Exhibit by Zoe Carlberg '12 Documents Her 60-Mile Walk Through Los Angeles
On Wednesday, Nov. 16, the exhibit “Walking L.A.” opened at Pomona's Smith Campus Center (SCC) Gallery. The exhibit is part of the senior thesis project of Zoe Carlberg '12 and features a series of 84 pen and pencil sketches that document her 60-mile walk through Los Angeles County. Carlberg, an Environmental Analysis (EA) major with a focus on urban design, spent eight days over the course of three weekends in September walking from Claremont to Santa Monica.
“I wanted to see what you miss when you drive everywhere," Carlberg said. "For us especially, as college students, L.A. is such a destination... We speed along to get from here to a place and we miss everything along the way. We miss the whole city."
Carlberg drew on her experiences in Claremont and abroad to inspire her project. She spent the fall of 2010 working on organic farm in Italy. Because she was not attending classes, Carlberg had time to walk around European cities.
“You just explore and you find so many new things and L.A. is not really a place where you do that,” she said. After experiencing very walkable cities in Europe, Carlberg said that she “wanted to see what it would be like to walk in a city that is not meant for walking.”
In Claremont, Carlberg has taken classes on the history of L.A., including Building L.A., which focuses on the architecture of the city. The class prompted Carlberg to discover new aspects of the city that are otherwise overlooked. The theme of the overlooked qualities of urban living figures prominently in her project.
“Urban environments get overlooked as valuable places because we live here and it’s normal to us... I want to show that it is special and it has value,” Carlberg said.
During her walks, Carlberg spent nights with family of friends in different parts of L.A. County and planned her route accordingly. She found some of the most interesting aspects of her experience to be the abrupt changes in surroundings, from low-income areas to wealthy areas and from suburbs to commercial areas.
Carlberg’s sketches, a variety of images ranging from neighborhoods to street advertisements, were drawn from a collection of over 1800 photographs she took while she was walking. She selected the photos she found to be the most representative of the areas she walked through or that gave the most unique perspective.
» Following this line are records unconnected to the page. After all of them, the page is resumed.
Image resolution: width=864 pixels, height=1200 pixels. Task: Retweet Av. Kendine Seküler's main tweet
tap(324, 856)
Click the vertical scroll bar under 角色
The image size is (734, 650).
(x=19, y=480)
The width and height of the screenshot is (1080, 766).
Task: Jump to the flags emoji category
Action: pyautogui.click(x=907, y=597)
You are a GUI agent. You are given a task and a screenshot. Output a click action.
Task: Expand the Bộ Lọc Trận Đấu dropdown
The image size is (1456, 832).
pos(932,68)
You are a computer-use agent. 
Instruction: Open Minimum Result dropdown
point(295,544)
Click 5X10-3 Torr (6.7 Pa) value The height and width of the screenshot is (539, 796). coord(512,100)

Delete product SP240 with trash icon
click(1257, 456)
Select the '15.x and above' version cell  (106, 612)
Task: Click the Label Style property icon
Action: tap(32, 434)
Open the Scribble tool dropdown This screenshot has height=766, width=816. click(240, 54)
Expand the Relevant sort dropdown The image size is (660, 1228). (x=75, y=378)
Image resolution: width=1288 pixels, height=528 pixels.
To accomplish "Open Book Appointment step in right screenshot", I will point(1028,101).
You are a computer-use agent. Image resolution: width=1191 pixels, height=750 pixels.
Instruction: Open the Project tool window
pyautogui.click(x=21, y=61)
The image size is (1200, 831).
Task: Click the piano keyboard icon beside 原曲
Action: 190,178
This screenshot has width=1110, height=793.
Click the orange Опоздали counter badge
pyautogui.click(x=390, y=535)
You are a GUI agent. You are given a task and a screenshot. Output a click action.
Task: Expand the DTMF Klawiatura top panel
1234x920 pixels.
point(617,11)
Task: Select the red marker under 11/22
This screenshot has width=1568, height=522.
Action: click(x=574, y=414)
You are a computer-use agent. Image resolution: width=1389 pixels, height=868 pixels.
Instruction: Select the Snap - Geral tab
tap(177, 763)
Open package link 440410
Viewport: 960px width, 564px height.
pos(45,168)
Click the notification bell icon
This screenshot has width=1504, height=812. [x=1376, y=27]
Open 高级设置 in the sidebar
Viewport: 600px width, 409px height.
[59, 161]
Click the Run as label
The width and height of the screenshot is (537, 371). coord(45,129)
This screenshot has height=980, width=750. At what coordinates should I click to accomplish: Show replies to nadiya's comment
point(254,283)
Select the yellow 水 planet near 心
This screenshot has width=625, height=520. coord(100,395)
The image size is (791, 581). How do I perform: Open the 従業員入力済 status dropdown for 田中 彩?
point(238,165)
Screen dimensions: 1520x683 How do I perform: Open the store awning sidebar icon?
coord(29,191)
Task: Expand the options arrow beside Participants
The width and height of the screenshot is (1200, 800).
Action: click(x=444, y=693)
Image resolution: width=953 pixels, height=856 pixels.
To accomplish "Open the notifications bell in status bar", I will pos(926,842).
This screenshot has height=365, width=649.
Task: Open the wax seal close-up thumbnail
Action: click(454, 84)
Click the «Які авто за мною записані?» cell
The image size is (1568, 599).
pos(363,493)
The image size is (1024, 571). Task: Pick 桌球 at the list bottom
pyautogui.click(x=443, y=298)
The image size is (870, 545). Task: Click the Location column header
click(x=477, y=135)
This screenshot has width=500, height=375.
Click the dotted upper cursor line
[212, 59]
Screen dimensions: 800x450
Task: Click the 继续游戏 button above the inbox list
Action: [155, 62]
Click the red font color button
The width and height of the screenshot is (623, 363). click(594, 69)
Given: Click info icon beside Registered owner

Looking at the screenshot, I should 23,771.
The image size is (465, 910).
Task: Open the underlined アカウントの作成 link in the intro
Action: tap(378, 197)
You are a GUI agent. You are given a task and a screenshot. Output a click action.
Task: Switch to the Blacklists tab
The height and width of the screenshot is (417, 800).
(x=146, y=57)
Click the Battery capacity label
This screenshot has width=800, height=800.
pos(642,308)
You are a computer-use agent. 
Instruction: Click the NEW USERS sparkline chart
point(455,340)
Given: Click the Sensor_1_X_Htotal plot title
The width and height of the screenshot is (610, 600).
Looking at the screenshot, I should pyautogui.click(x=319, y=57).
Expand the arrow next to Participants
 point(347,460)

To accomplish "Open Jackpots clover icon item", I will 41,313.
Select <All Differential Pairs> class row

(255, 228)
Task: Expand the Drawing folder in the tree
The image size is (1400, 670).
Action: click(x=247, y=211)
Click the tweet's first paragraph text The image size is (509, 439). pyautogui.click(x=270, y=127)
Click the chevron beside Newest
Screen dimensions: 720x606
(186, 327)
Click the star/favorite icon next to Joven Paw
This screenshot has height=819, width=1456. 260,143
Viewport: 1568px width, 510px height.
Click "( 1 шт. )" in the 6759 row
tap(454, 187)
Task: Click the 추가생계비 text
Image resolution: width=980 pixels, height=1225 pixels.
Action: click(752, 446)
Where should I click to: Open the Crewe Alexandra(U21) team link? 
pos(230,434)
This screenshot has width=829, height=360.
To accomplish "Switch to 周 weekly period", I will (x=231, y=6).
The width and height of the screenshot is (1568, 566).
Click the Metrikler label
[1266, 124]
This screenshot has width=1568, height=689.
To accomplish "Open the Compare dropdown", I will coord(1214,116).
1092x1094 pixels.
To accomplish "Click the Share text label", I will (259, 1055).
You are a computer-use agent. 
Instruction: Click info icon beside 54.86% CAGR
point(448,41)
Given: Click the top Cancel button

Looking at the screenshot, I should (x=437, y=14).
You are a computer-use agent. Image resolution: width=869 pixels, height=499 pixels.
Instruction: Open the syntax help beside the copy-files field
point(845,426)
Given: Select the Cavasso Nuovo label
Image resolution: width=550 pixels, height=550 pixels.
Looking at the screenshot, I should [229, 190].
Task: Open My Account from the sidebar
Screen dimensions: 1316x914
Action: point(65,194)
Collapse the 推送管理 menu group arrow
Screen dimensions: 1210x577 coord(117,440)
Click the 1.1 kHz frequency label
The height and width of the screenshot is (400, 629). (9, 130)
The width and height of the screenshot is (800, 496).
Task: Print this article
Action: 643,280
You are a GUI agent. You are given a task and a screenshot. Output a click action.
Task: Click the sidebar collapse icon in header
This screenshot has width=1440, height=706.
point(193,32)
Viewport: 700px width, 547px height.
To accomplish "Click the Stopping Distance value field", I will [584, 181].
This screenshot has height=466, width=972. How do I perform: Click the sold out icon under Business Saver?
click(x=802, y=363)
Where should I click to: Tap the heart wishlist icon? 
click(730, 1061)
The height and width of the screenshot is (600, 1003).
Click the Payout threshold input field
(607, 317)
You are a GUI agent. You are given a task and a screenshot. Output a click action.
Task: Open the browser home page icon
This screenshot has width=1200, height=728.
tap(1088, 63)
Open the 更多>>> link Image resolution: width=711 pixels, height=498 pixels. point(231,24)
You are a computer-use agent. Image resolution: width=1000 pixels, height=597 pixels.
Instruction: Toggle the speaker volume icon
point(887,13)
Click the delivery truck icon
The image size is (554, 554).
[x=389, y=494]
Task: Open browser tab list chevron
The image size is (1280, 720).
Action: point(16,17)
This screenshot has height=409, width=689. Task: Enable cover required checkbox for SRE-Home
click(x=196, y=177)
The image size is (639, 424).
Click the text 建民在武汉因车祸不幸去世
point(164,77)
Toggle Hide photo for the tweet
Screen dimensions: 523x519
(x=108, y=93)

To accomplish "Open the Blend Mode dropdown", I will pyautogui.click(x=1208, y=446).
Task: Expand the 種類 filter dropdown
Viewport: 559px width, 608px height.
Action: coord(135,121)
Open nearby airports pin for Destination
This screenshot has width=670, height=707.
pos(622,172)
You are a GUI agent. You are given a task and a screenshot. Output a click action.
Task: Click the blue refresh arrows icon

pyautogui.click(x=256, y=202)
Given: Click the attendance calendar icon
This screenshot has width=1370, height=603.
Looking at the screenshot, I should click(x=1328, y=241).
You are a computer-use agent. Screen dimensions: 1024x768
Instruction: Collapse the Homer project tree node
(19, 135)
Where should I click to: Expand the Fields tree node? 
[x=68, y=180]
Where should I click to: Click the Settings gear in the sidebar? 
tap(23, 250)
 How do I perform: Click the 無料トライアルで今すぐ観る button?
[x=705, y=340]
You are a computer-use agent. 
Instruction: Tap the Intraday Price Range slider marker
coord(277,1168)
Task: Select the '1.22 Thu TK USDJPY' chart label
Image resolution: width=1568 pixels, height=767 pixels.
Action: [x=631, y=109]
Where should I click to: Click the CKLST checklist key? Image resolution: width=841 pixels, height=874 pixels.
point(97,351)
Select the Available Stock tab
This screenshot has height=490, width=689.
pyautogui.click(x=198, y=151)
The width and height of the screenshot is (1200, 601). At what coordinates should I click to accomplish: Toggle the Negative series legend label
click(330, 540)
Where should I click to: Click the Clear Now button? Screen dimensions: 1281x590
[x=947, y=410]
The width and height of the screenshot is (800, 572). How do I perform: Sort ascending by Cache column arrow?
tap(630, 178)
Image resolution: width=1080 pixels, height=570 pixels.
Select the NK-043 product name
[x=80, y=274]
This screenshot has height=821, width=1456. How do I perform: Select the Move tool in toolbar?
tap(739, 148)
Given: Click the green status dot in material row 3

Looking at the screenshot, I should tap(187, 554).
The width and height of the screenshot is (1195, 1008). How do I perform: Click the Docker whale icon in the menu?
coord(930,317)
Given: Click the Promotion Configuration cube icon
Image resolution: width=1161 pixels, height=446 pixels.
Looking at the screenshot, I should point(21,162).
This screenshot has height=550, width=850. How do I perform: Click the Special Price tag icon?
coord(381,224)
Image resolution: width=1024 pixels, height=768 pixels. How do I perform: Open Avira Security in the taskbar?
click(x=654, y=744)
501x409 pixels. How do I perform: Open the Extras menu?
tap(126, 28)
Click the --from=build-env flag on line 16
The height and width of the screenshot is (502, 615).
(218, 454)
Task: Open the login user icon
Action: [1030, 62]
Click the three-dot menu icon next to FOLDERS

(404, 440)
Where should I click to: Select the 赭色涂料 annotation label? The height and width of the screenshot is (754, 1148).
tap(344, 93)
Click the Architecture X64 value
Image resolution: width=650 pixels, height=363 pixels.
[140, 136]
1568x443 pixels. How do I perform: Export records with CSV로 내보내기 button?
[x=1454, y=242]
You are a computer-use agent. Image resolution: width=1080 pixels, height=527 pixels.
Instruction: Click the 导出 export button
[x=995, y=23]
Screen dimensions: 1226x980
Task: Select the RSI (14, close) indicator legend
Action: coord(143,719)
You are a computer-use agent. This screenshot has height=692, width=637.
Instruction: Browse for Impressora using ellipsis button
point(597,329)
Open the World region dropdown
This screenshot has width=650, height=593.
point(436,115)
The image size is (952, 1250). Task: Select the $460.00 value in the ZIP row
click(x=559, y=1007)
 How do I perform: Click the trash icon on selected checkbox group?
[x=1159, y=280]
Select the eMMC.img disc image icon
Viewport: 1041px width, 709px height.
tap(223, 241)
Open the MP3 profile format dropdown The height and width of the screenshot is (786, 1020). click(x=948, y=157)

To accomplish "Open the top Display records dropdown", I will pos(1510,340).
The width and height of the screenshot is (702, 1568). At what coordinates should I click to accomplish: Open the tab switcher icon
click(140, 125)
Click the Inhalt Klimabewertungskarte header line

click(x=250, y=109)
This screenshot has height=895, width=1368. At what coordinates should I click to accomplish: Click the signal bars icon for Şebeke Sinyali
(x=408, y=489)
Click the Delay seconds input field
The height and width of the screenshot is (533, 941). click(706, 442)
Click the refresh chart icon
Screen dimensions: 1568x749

In the SCC Gallery installation the sketches are attached to individual pieces of cork board that are suspended from the ceiling by fishing line. On the floor, arrows made out of masking tape lead viewers through the sketches, which are arranged chronologically in the order that Carlberg saw them.
“You can take a journey through the drawings," she said.
The sketches appear to be glimpses into everyday life. The exhibit’s more striking images include a Happy Birthday sign hanging across a front porch, a woman and a child on bicycles, a discarded bottle of Jack Daniels at a railroad crossing, and a section of sidewalk where tree roots had broken up the pavement.
Though Carlberg had initially planned to stop and sketch while she walked, she found it to be too time consuming and switched instead to photographing her journey. However, she always intended to make the sketches.
“I wanted to draw instead of taking photos because it takes more time and you have to pay more attention and look really closely," she said. "You need to care about it. It shows much more intention—paying attention to this thing that people probably never pay this much attention to. I wanted to show that it had value that way by taking the time to draw everything."
Creating sketches from photographs was more symbolic than aesthetic, and reflected the purpose of the project—to see the unseen, according to Carlberg.
“You can go snap photos and not even look at the camera. You have to take time and effort to draw," she said.
“Walking L.A.” runs through Saturday in the SCC Gallery, which is open Friday, Nov. 18, from 2 p.m. to 5 p.m. and Saturday, Nov. 18, from 12 p.m. to 5 p.m.